Wielotysięczne protesty przeciw zaostrzeniu prawa aborcyjnego trwają od zeszłego czwartku. To skutek orzeczenia Trybunału Konstytucyjnego, który stwierdził, że przepis zezwalający - na mocy ustawy z 1993 r. - na dopuszczalność aborcji w przypadku dużego prawdopodobieństwa ciężkiego i nieodwracalnego upośledzenia płodu albo nieuleczalnej choroby zagrażającej jego życiu jest niezgodny z konstytucją.
Z apelem do dorosłych, którzy biorą udział w protestach, wystąpił w piątek na Twitterze Rzecznik Praw Dziecka. "Macie prawo do głoszenia swoich poglądów, ale nie wciągajcie w to dzieci.

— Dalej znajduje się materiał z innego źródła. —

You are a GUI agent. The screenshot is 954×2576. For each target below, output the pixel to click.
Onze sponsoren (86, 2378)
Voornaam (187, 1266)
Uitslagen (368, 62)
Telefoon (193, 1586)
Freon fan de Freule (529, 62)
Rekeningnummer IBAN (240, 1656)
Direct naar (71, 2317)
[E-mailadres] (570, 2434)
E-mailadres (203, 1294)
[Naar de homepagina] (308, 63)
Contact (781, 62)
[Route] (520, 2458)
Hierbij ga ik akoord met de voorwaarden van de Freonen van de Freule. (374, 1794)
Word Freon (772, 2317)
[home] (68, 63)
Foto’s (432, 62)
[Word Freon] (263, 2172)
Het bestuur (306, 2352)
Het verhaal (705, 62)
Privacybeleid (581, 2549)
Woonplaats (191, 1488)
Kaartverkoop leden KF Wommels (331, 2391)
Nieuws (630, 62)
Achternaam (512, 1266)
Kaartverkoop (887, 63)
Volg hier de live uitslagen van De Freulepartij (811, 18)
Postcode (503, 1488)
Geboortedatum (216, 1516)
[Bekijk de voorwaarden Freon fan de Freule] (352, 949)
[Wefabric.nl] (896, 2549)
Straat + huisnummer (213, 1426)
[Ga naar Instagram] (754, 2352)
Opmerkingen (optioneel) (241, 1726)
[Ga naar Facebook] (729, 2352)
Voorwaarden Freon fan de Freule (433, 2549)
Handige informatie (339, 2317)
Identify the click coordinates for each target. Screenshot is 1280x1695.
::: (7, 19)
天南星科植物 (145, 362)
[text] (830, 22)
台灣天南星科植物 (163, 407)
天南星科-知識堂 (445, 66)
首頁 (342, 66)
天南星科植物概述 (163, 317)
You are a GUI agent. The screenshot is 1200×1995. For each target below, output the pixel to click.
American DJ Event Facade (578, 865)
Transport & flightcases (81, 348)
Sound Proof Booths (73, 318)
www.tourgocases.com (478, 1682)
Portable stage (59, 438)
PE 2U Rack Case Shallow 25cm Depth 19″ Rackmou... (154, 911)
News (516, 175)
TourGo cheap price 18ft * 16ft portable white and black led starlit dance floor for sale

Nie każcie im słuchać wulgarnych okrzyków, nosić kartek z takimi napisami, malować po pomnikach. Wy...chowywać!" - podkreślił Pawlak.
Do wpisu załączył zdjęcia, na których widać nastolatkę trzymającą kartkę z napisem: "moja pusia nie Jarusia", nastolatki piszące na płytach pomnika Armii Krajowej i Polskiego Państwa Podziemnego przed Sejmem, a także kilkuletnie dzieci z hasłami: "wy...dalać" i "Obyś ch... wdepnął w lego".
Piątkowe protesty mają się rozpocząć w Warszawie o godz. 17:00 jednocześnie w trzech lokalizacjach: przed KPRM w Alejach Ujazdowskich, na Placu Zawiszy (w pobliżu siedziby PiS przy ul. Nowogrodzkiej) oraz na Placu Zamkowym. Później demonstranci mają się połączyć.